#### Records provided
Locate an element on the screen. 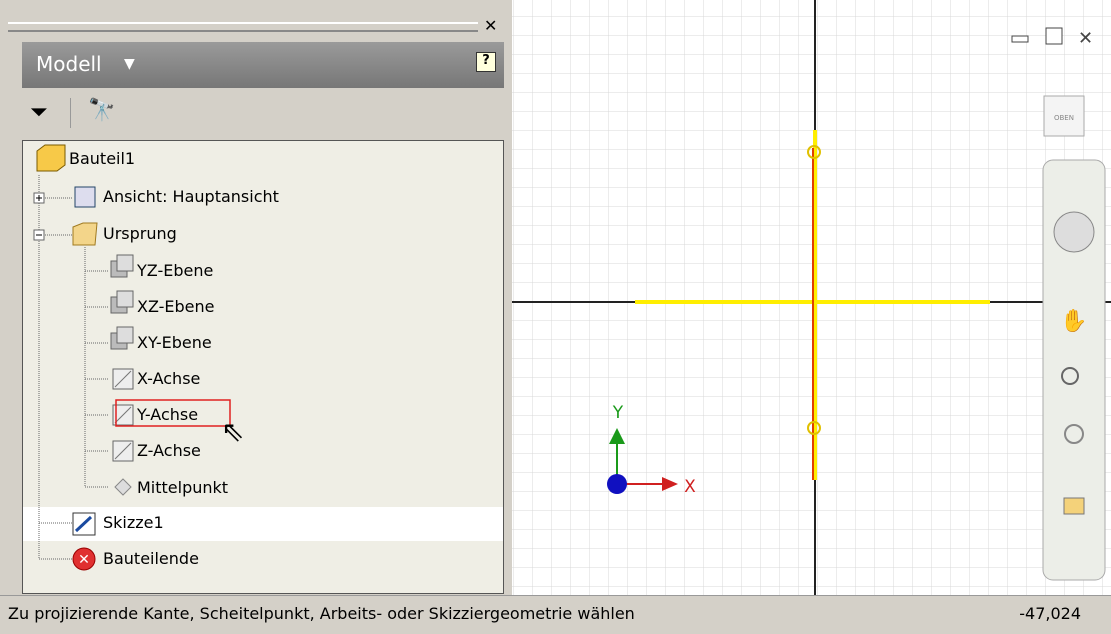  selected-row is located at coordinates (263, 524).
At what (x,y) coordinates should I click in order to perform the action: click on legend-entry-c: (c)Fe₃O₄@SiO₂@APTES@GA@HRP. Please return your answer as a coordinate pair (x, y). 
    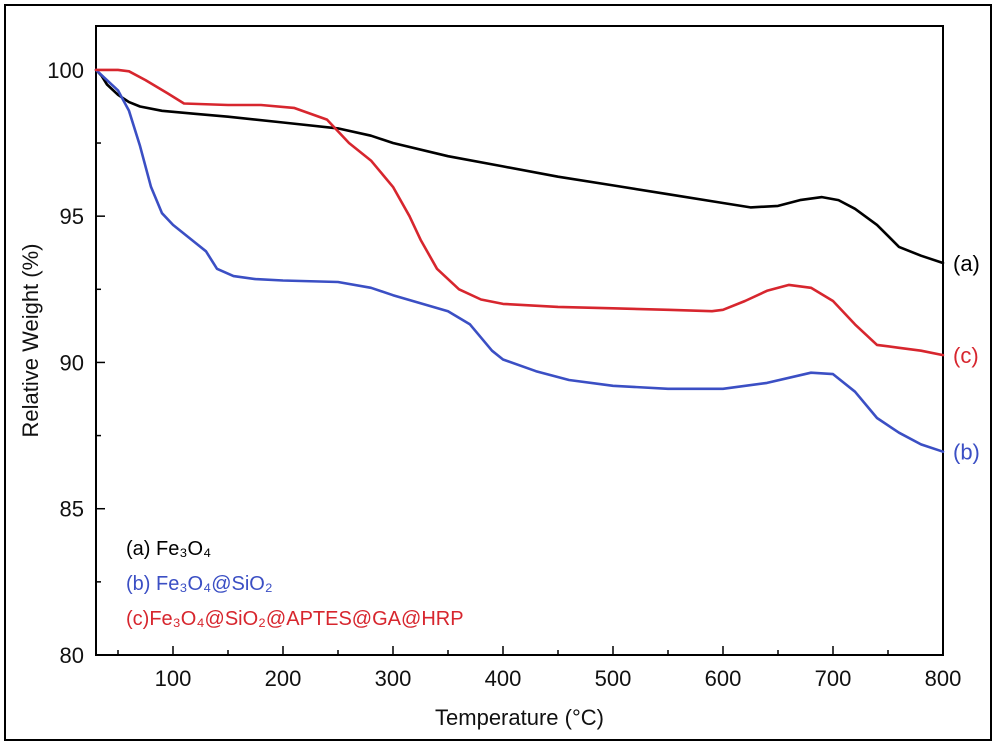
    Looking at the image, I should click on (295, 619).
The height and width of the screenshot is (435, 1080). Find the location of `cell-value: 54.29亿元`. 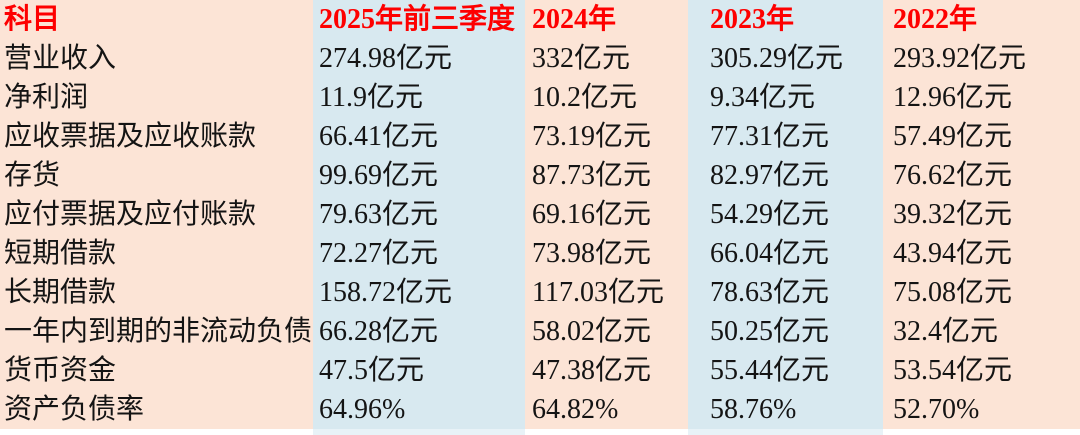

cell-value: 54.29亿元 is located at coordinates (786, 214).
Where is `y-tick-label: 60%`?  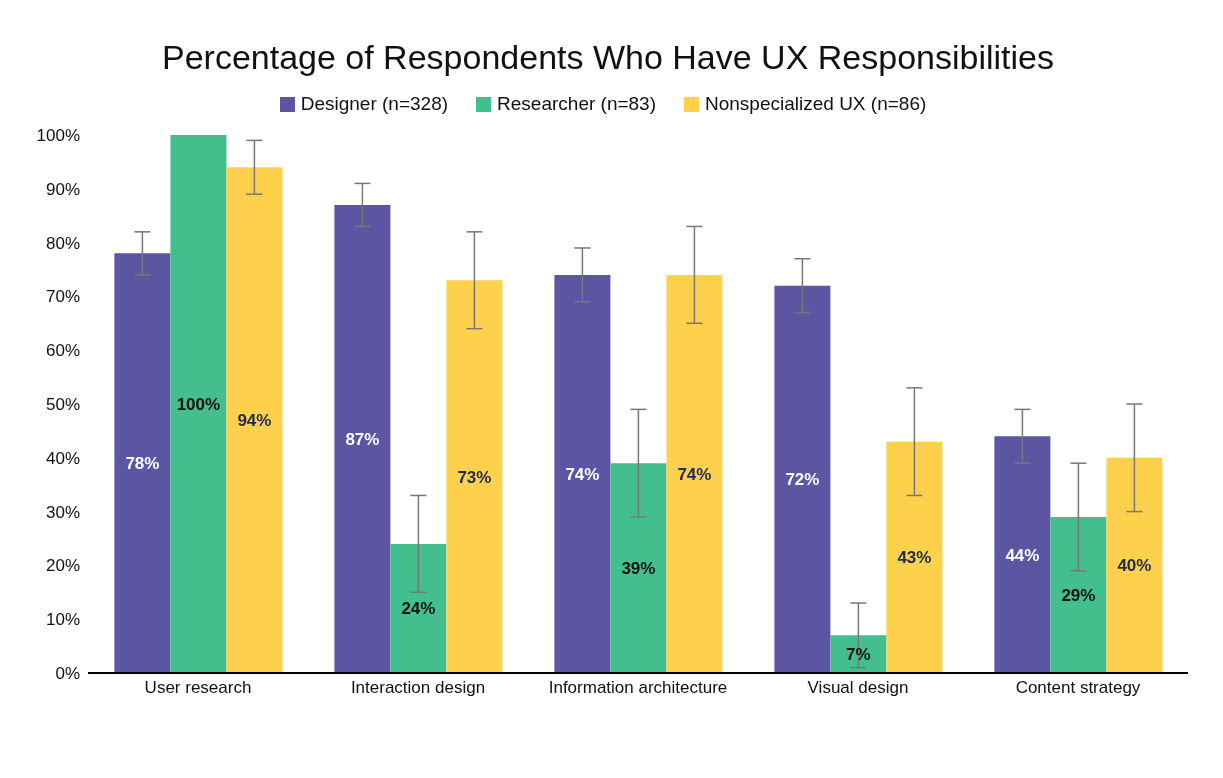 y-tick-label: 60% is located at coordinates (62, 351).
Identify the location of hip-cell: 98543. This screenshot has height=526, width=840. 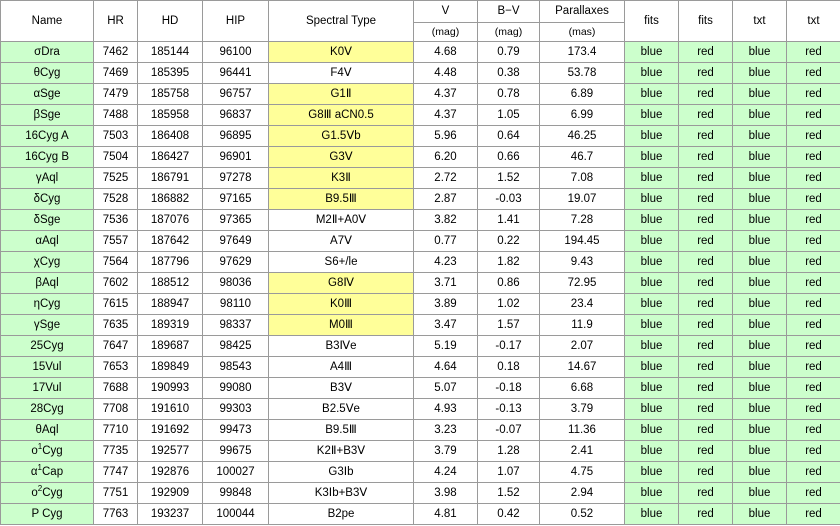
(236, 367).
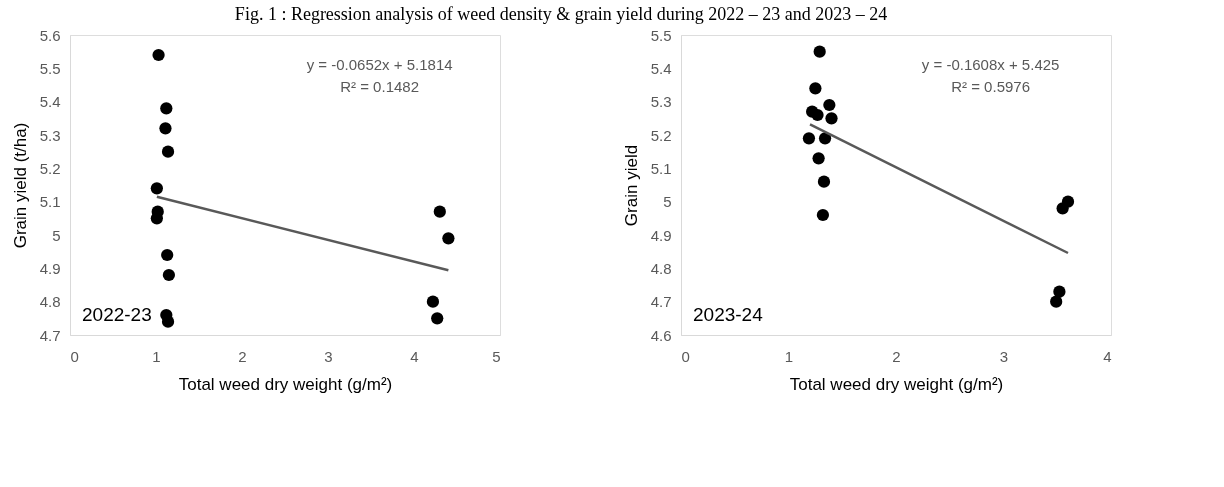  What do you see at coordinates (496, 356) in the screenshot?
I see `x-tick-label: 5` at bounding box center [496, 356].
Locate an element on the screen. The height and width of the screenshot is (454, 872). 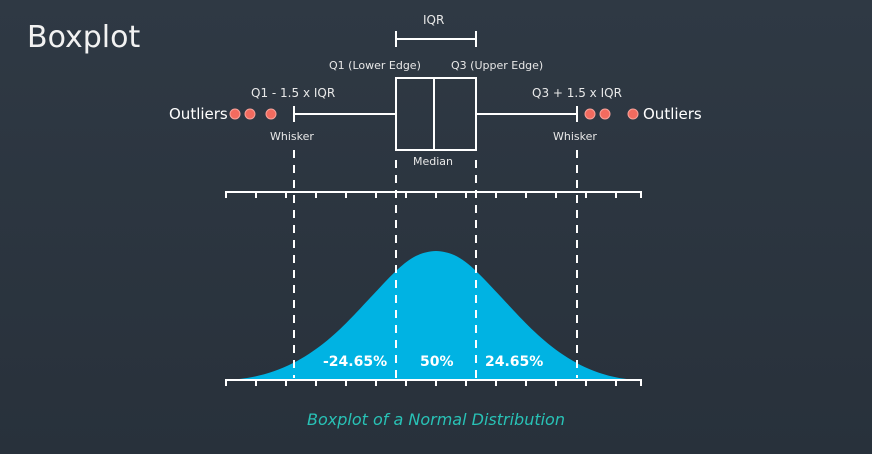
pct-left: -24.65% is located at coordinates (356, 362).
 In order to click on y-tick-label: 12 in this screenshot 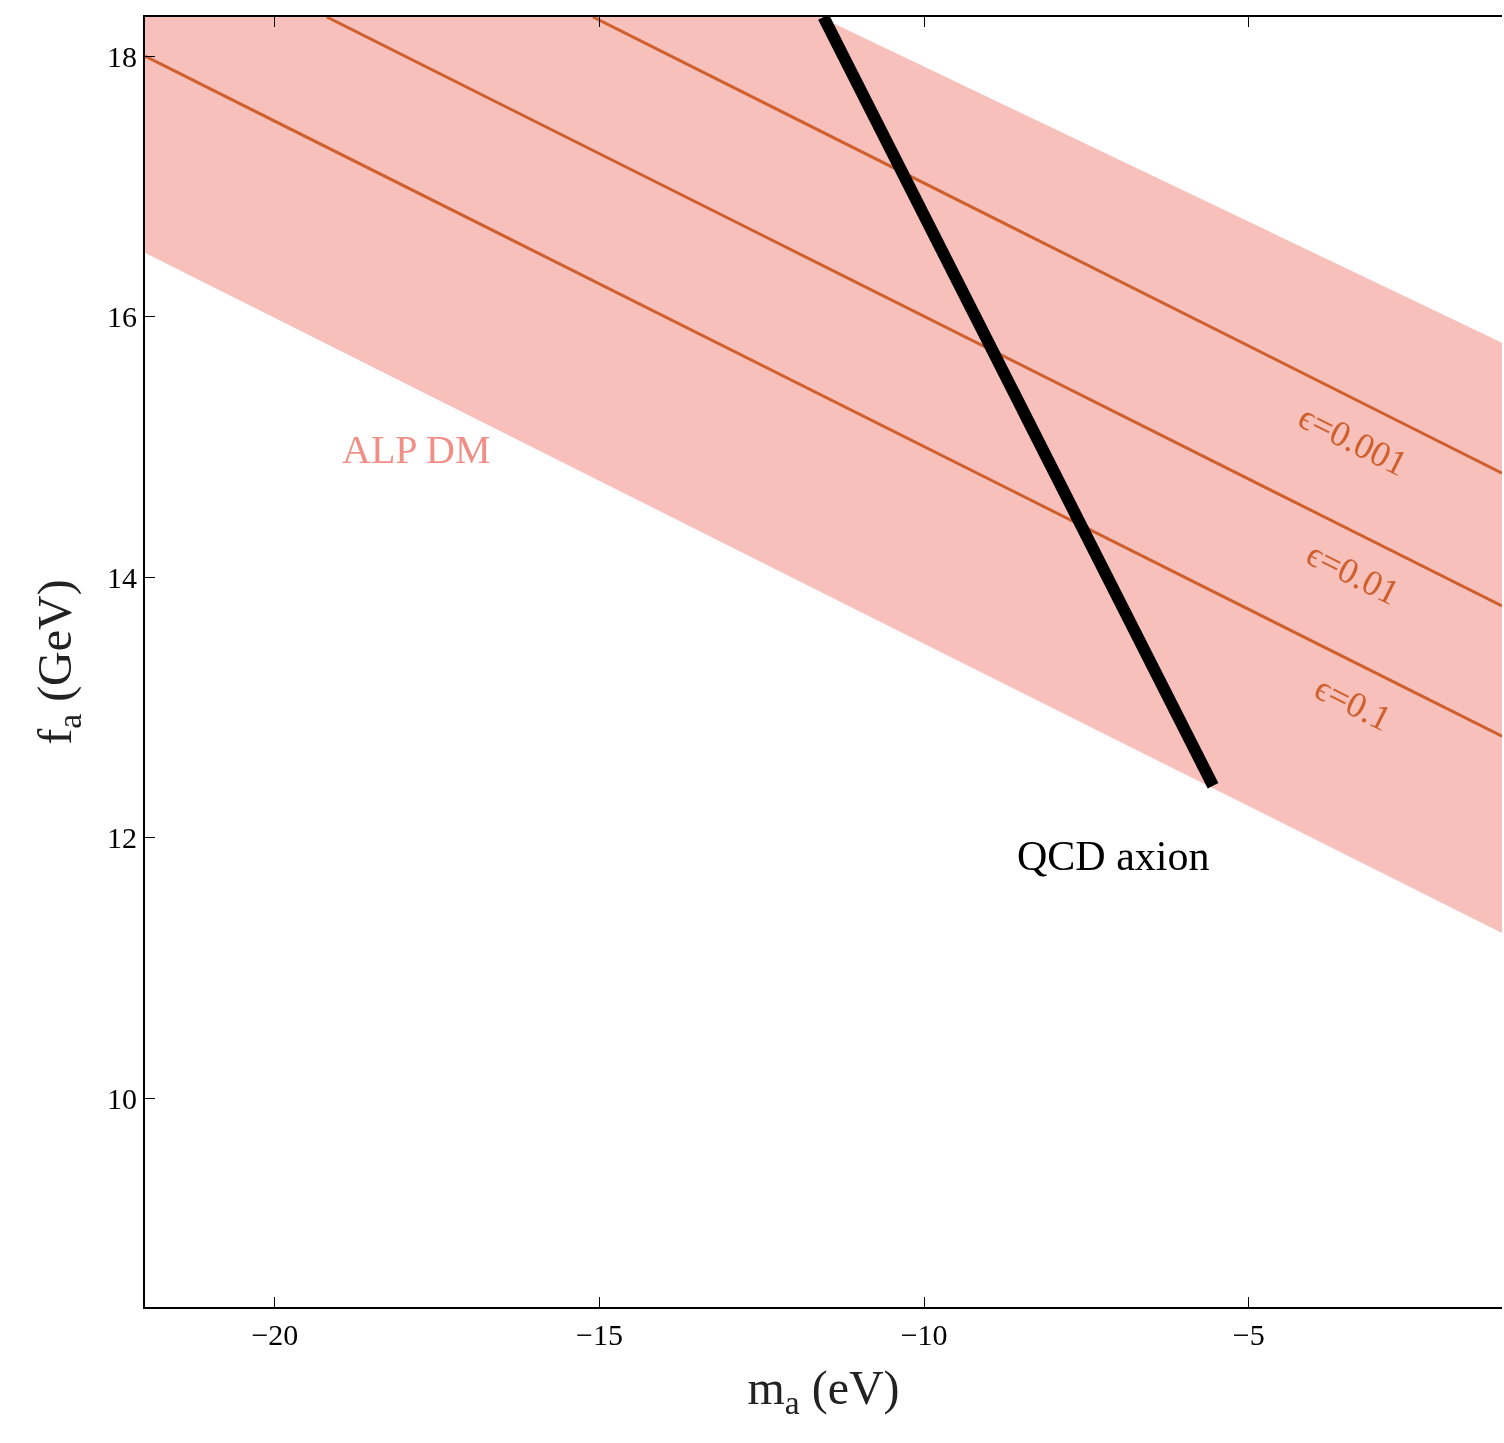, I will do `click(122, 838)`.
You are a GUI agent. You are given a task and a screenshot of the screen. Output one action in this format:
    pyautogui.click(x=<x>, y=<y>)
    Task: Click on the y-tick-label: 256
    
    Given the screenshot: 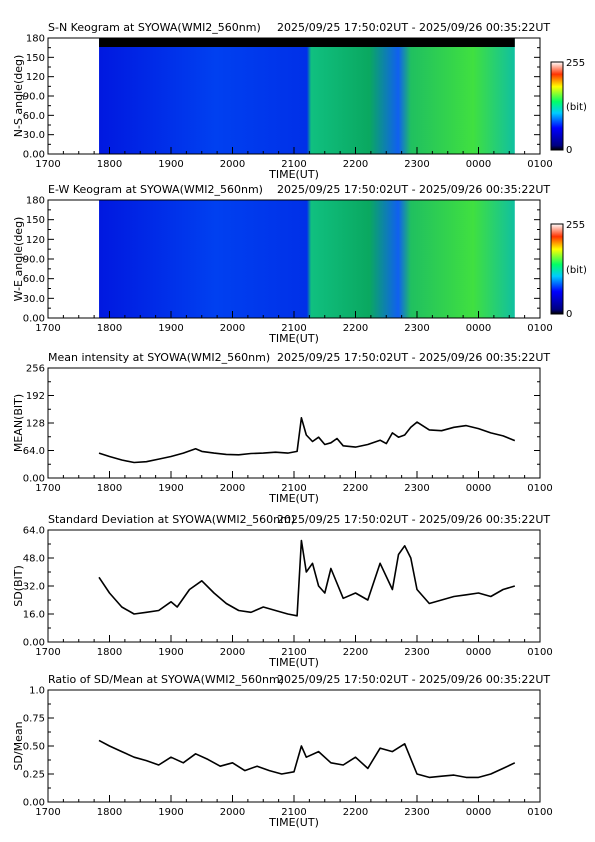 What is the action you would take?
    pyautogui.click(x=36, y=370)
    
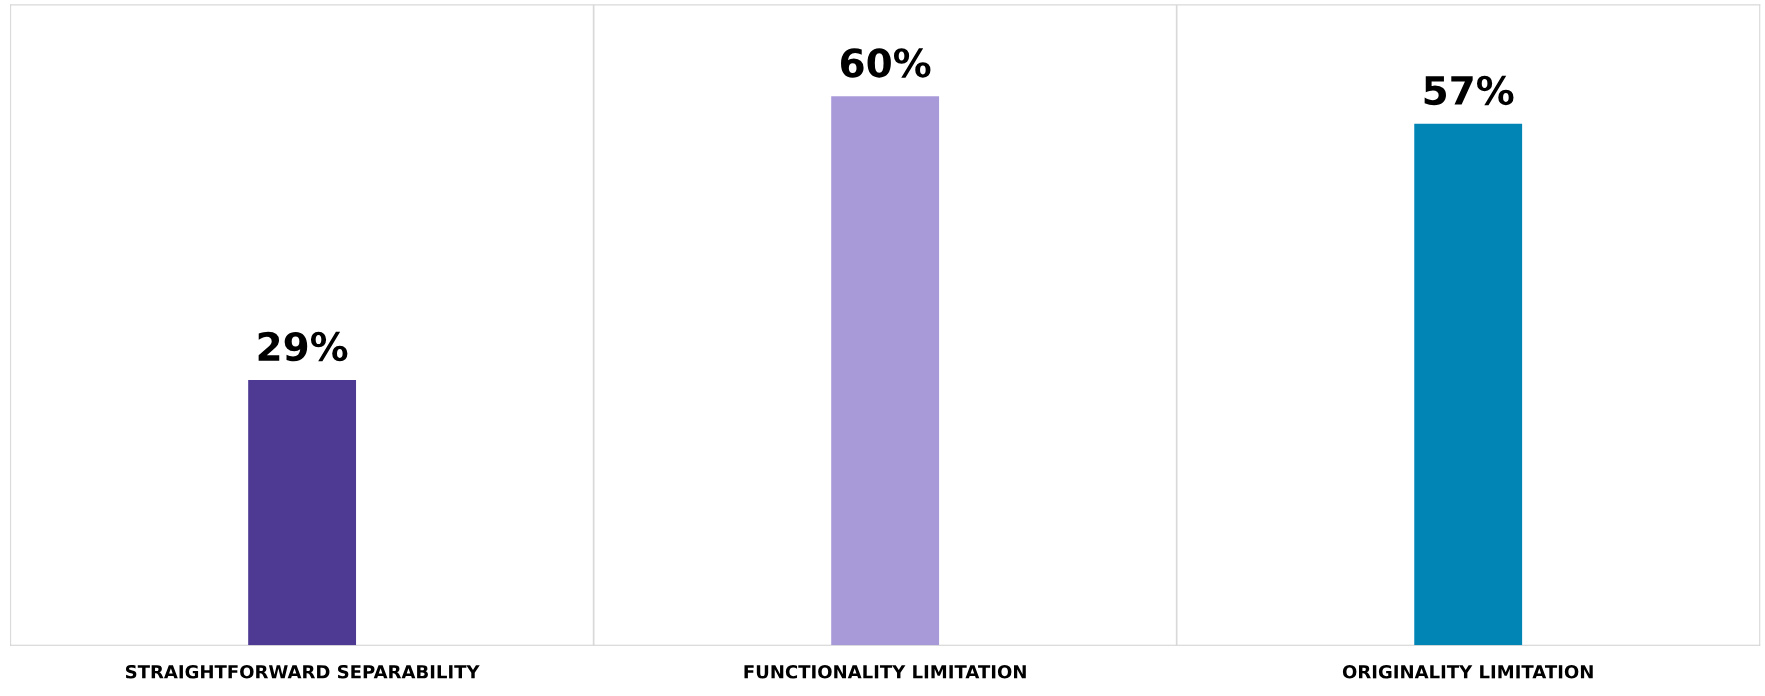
########
Write out the lines of the items above exactly, starting at the line containing "At what (x,y)" and ending at the line containing "Looking at the", leaving the pictures out of the answer.

At what (x,y) coordinates should I click in order to perform the action: click on legend-entry-c: (c)Fe₃O₄@SiO₂@APTES@GA@HRP. Please return your answer as a coordinate pair (x, y). 
    Looking at the image, I should click on (295, 619).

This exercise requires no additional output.